[MATERIAL PROVIDED Boundary: Start]

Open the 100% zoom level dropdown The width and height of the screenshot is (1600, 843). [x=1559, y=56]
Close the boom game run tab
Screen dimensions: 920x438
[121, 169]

[MATERIAL PROVIDED Boundary: End]
[MATERIAL PROVIDED Boundary: Start]

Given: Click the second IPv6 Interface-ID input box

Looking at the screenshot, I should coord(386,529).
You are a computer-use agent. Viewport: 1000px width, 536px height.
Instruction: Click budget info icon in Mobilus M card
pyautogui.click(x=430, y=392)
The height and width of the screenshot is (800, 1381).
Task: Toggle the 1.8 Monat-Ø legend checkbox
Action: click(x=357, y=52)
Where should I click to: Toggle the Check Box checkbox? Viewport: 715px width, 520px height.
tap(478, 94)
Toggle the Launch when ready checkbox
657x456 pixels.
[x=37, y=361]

[MATERIAL PROVIDED Boundary: End]

All that is wanted is a faithful reproduction of the line above with "Given: Click the", the line with "You are a computer-use", and every line in between.

Given: Click the second IPv6 Interface-ID input box

Looking at the screenshot, I should coord(386,529).
You are a computer-use agent. Viewport: 1000px width, 536px height.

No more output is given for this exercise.